Atmospheric Sciences & Global Change
Adding Chemistry to the Relationship
Scientists everywhere have a more accurate tool for understanding climate change predictions
This map, generated using the Weather Research and Forecasting model, shows the effect of different pollutants in the air over Houston, Texas. Plumes of smoke from refineries and a power plant react with the moisture in the air, producing new chemicals that absorb and reflect sunlight differently. Colors high on the scale, such as red, indicate regions of cooling compared to other regions with colors lower on the scale. Enlarged View
Results: Scientists at Pacific Northwest National Laboratory (PNNL) have enhanced a computer model that is used worldwide in predicting climate change. The improved Weather Research and Forecasting (WRF) model, released in April 2008, now includes important climate feedback processes, such as interactions among man-made or natural trace gases and particulates, water in clouds, and sunlight, simultaneously with changes in meteorology. In contrast with global climate models that cover the entire planet, the flexible grid structure in WRF also permits simulations on smaller scales suitable for understanding effects of climate change at regional and local levels.
WRF is publicly available and is being used by hundreds of researchers worldwide. Preliminary versions have been used by scientists in Chile, India, England, and Germany as well as several institutions in the United States including at PNNL, the National Oceanic and Atmospheric Administration (NOAA), the National Center for Atmospheric Research (NCAR), Princeton University, and North Carolina State University. For the U.S. Department of Energy's (DOE's) Office of Science programs, PNNL scientists are using WRF to obtain a better understanding of how atmospheric processes affect airborne particulate evolution in areas ranging from meters to hundreds of meters and times from minutes to months.
Why it Matters: Climate change can affect crops, wildlife, diseases and the habitability of our lands; knowing what to expect will help us know how best to prepare. The interaction of aerosols with clouds has been one of the greatest uncertainties in climate change prediction and is large enough to make a substantial difference.
Chemical reactions in clouds can affect how much sunlight is absorbed by the earth or reflected back into space. Heat from the sun affects air circulation, which can in turn affect the chemical reactions. Coupling chemistry and meteorology in the model increases the realism of the resulting prediction.
Methods: The PNNL team added to the model important climate feedback processes such as the effect of airborne particles on shortwave radiation and photochemical production rates as well as chemical interactions between water in clouds and airborne particles.
What's Next: Scientists at PNNL continue to make the model even more robust. For example, they are adding to the model new ways of accounting for the organic chemicals produced by reactions between clouds and pollutants and the chemical interactions of airborne particles with ice in clouds.
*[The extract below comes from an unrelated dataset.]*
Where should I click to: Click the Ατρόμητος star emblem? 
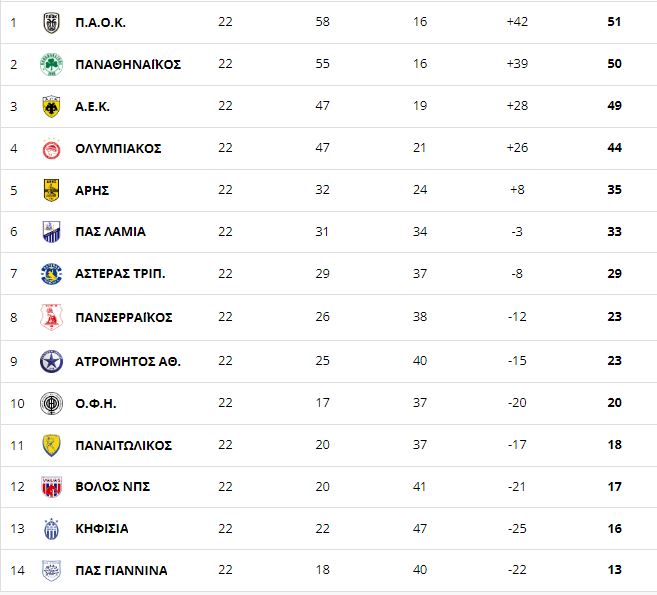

Acknowledgments: PNNL is transforming the Nation's ability to predict climate change and its impacts. The meteorological physics and overall software architecture were developed by NCAR with funding from the National Science Foundation. The air quality model was developed by NOAA. Dr. Jerome Fast, Dr. William Gustafson, Jr., Elaine Chapman, Dr. James Barnard, Richard Easter, Dr. Rahul Zaveri, and Dr. Steven Ghan of PNNL expanded the chemistry in the code and added climate processes, with support from the PNNL Laboratory Directed Research and Development (LDRD) program. The model is also being used to study particulate evolution associated with field experiment measurements collected by the Atmospheric Sciences Program of the DOE Office of Biological and Environmental Research.
Citations: Fast JD, WI Gustafson Jr., RC Easter, RA Zaveri, JC Barnard, EG Chapman, and GA Grell. 2006. "Evolution of ozone, particulates, and aerosol direct forcing in an urban area using a new fully-coupled meteorology, chemistry, and aerosol model." J. Geophys. Res., 111:D21305, doi:10.1029/2005JD006721.
Gustafson, W. I., E. G. Chapman, S. J. Ghan, R. C. Easter, and J. D. Fast. 2007. "Impact on modeled cloud characteristics due to simplified treatment of uniform cloud condensation nuclei during NEAQS 2004." Geophys. Res. Lett., 34, L19809, doi:10.1029/2007GL0300321.